- Try it:
After locating the line with "Given: Open Time Machine menu bar icon" in the entries below, set down exactly that line and each one after it to the end, skipping pictures.

Records drawn from a dataset
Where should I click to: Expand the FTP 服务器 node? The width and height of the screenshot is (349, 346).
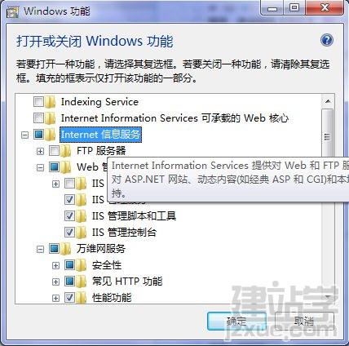pyautogui.click(x=40, y=151)
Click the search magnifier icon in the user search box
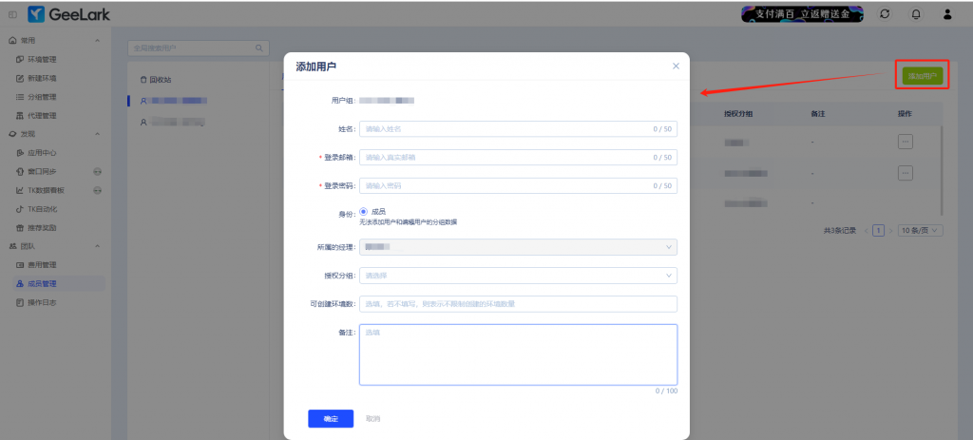Screen dimensions: 973x440 tap(259, 48)
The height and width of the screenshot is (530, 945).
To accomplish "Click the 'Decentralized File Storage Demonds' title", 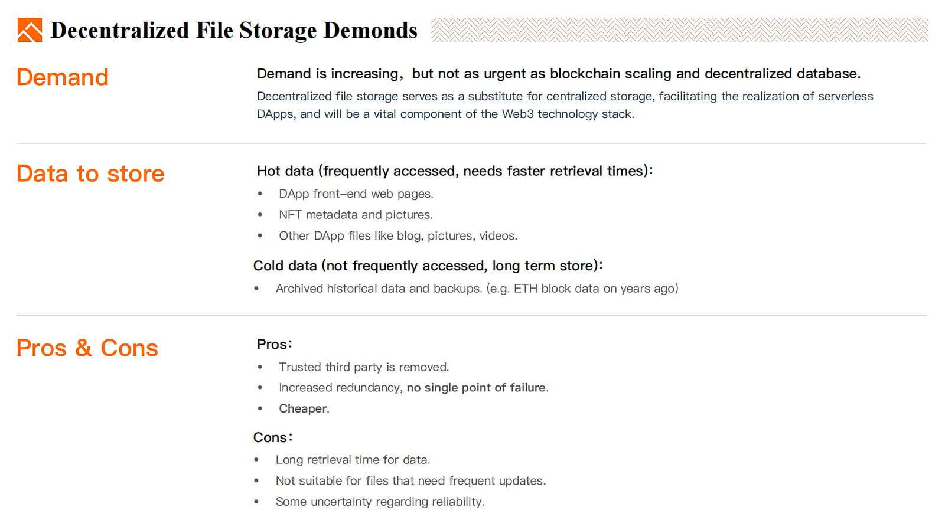I will coord(234,30).
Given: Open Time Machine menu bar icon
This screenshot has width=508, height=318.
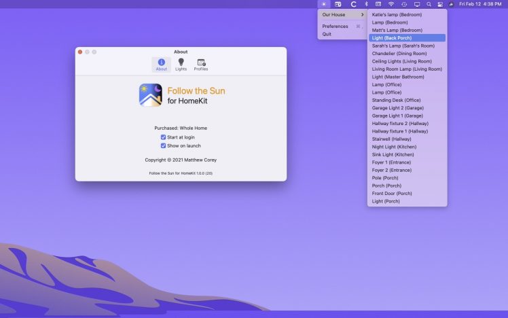Looking at the screenshot, I should tap(403, 4).
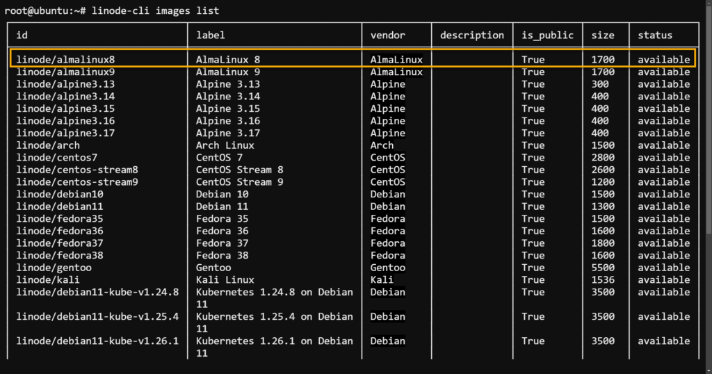The image size is (712, 374).
Task: Click the 'size' column header
Action: coord(603,35)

- Answer for the task:
Given: Open Time Machine menu bar icon
This screenshot has width=508, height=318.
Looking at the screenshot, I should tap(403, 4).
The image size is (712, 374).
Task: Click the 'size' column header
Action: coord(603,35)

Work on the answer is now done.